Event-driven railway network based on Pulsar

Event-driven railway network based on Pulsar

2020, Nov 08    

I took this photo while crossing Landwasser viaduct in Filisur, Switzerland. Switzerland is famous for its railway network. According to Wikipedia, it is the densest railway network in the world. How about creating a virtual simulator of it? Sounds great!

In this article, I would like to introduce you to Apache Pulsar and Neutron. Apache Pulsar is an open-source distributed pub-sub messaging system originally created at Yahoo and now is part of the Apache Software Foundation. Often it is compared to Apache Kafka. If you are interested in a comparison of these two systems you can find several articles on this topic.

Also, we will use Neutron. It is a Pulsar client which is based on FS2 streaming library. Be aware, even though Neutron is developed and used in production by Chatroulette, it is still in active development.

In my childhood, I always wanted to have a huge toy railway but never had one. Now I can build a virtual simulator on my own.
In this tutorial, we will build an event-driven railway network simulator together.

The idea

We will build a railway network MVP consisting of three stations: Geneva, Bern, and Zurich. Geneva and Zurich are connected to Bern and are not connected to each other.

City connection

Every station will be represented as a node. Connected nodes will communicate through a message broker - Apache Pulsar. Every node consumes events that are emitted by connected nodes. Listeners (consumers) will filter incoming events and will use the ones which relate to a specific city.

We should have a way to control the behavior of the simulator. One way of doing this is adding HTTP endpoints, which can be used for manual intervention. By sending an HTTP request, the user will be able to add new trains to the system.
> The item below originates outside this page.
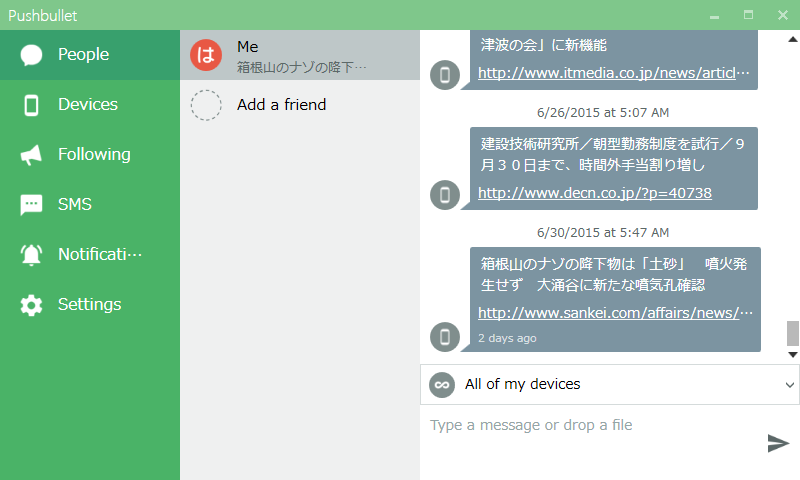Open the www.sankei.com affairs news link
Viewport: 800px width, 480px height.
point(615,313)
In this tutorial we won’t persist any data, so we won’t use any database or cache system. All the data will be kept in memory. For that, we can use a high-level concurrency mechanism like Ref.

At the core of our system will be Apache Pulsar. It will be responsible for communication between nodes. After every change in its state system should emit a new event. The event would describe an action that already has happened. This means every event should have a timestamp. Also, every event should have a trainId, which denotes an identification number of a specific train. At the very beginning there will be two events:

  • Departed - is emitted when a train has departed from a city.
  • Arrived - is emitted when a train has arrived in a city. Both events contain generic train information: its identification number, city of departure, destination city, expected time of arrival and event timestamp.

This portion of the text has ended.